If you do feed canned, which one, how much, and anything else to go with this diet? I would like him to get some kind of crunch to work with plaque, and to help keep his teeth clean.

Thanks.


----------



## Nikki's Mom (Feb 13, 2008)

I tried all kinds of kibble. Nikki does not like kibble. I tried a lot of different canned foods too. As of today, the only canned food she will actually finish are EVO and California Natural. I thought she was into C and P Organix, but she must have changed her mind.  

So I mix California Natural Lamb and Rice and EVO (the regular flavor with turkey and chicken) because I like the ingredients in both. I mix 2 part Cal. Natural to 1 part EVO. I divide it up into daily portion glass containers and refrigerate. 

For snacks, I give tiny bits of crunchy raw veggies and fruit. And an occasional crunchy organic dog cookie, and organic cheerios as training treats. And of course her flossie. 

I don't know how much to feed your dog, but Nikki is 5 months old, 4 pounds, and I give her 6oz per day. I also leave out kibble but she doesn't touch it 99% of the time.


----------



## jmm (Nov 23, 2004)

If you want to feed canned, that's fine. Commercial canned food is a complete diet in itself. You do not need to add anything to it. 

Kibble does not clean teeth. You will make a much bigger impact brushing his teeth.


----------



## Scoobydoo (May 26, 2005)

Both our boys are fed basically canned food and are doing great. They like to nibble on kibble more as a top up so I have it available at all times.
I feed Canidae and Castor & Pollux canned and they seem to like it fine.
Koko is only 5½ lbs so he eats only a small feed twice a day, about a tablespoon of the canned food per feed, but he does like to nibble on his dry food throughout the day.
Scooby is 10½ lbs so he eats around two 1½ tablespoon feeds per day of the canned and also nibbles on the dry.
Neither one of my boys are big eaters so I don't have a problem leaving kibble available at all times


----------



## cloey70 (Jan 6, 2008)

I am kind of confused on what amount to feed him and I will probably stick with Canidae. Its says on their site to feed 13 oz can per day per 20lb. Clifford is about 6 1/2 to 7 pounds now, so would I give him 6oz a day like a half of can? 

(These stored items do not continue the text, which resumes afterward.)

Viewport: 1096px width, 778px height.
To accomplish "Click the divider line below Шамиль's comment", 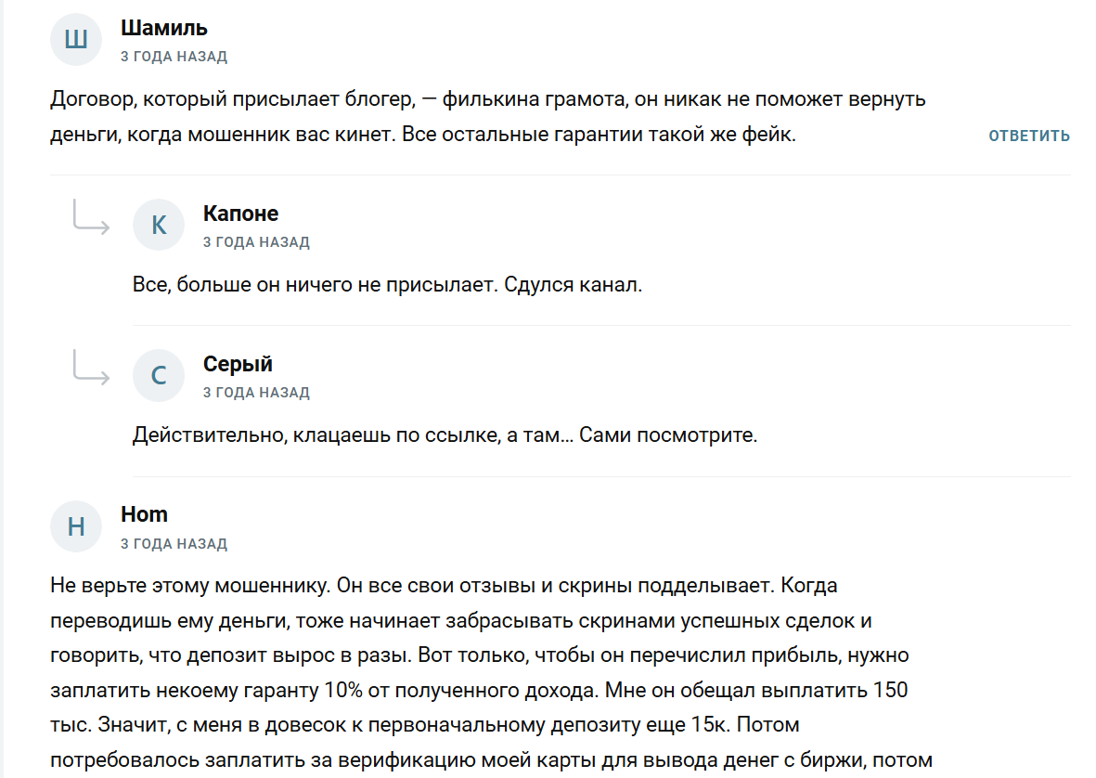I will (548, 173).
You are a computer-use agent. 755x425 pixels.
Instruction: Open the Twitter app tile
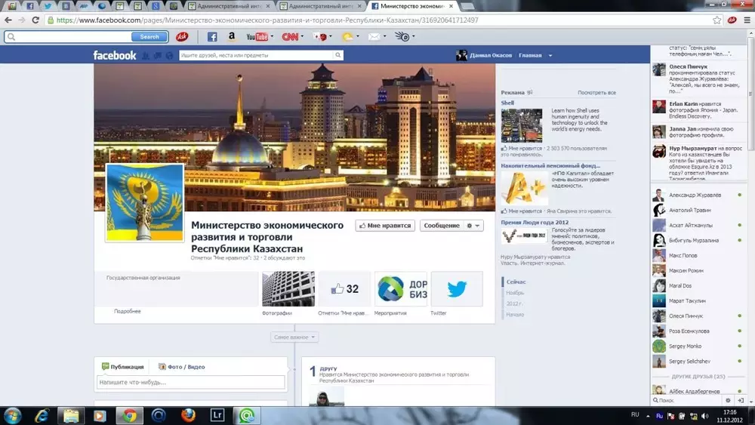456,289
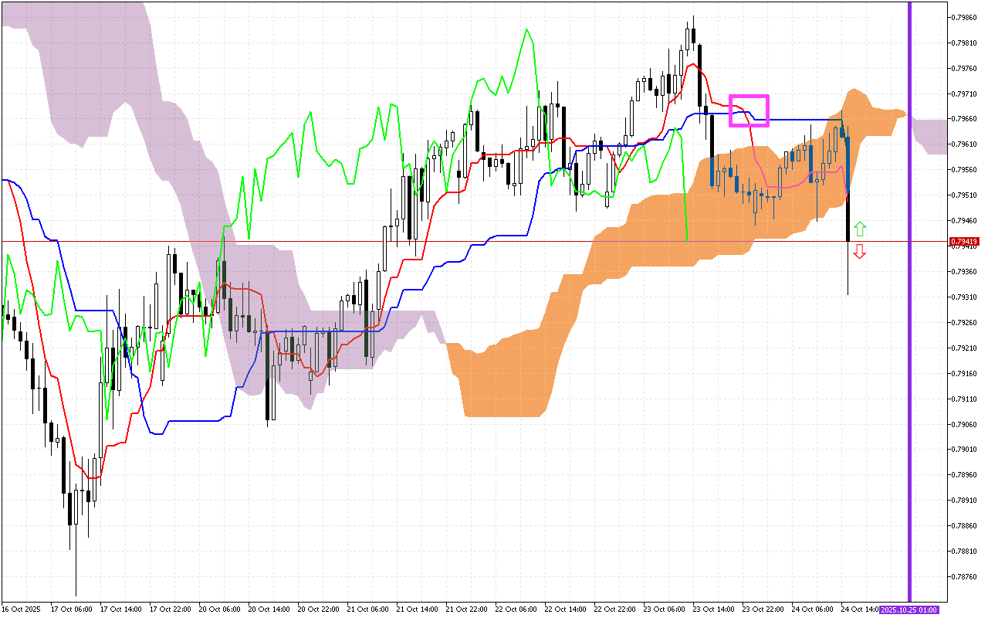Click the purple 2025.10.25 01:00 date label

coord(908,610)
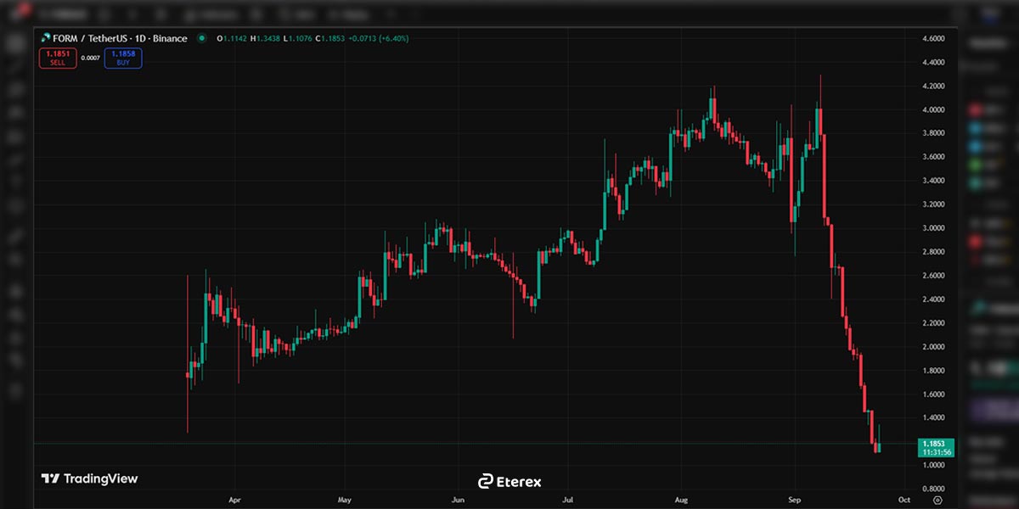Viewport: 1019px width, 509px height.
Task: Click the Apr label on the time axis
Action: (x=235, y=501)
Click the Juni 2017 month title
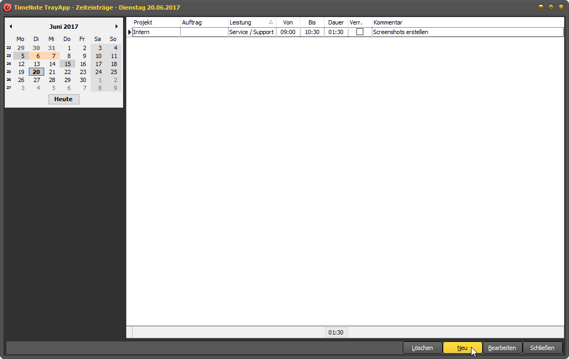This screenshot has height=359, width=569. click(64, 27)
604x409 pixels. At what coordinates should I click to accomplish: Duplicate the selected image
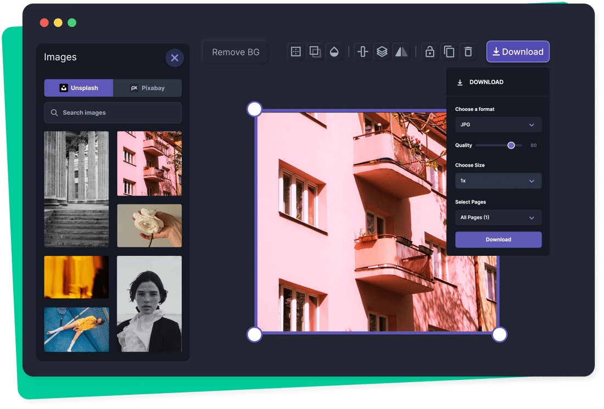point(449,51)
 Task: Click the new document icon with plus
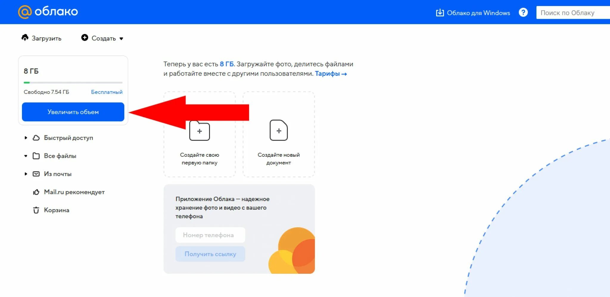(279, 130)
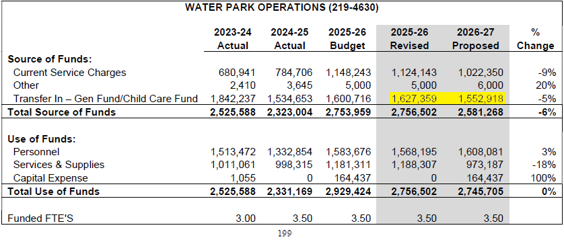
Task: Select the Personnel row label
Action: (x=36, y=151)
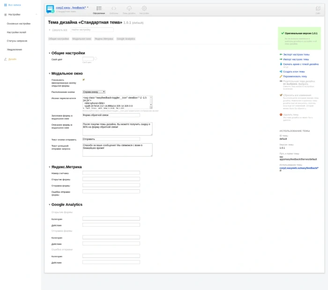
Task: Open Статусы запросов in the sidebar
Action: click(x=17, y=41)
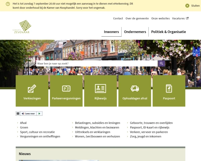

Also, are your guy's babies stool runny or real soft on canned?


----------



## jmm (Nov 23, 2004)

> I am kind of confused on what amount to feed him and I will probably stick with Canidae. Its says on their site to feed 13 oz can per day per 20lb. Clifford is about 6 1/2 to 7 pounds now, so would I give him 6oz a day like a half of can?
> 
> Also, are your guy's babies stool runny or real soft on canned?[/B]



I'd feed just under 1/2 can per day.


----------



## Tanner's Mom (May 27, 2005)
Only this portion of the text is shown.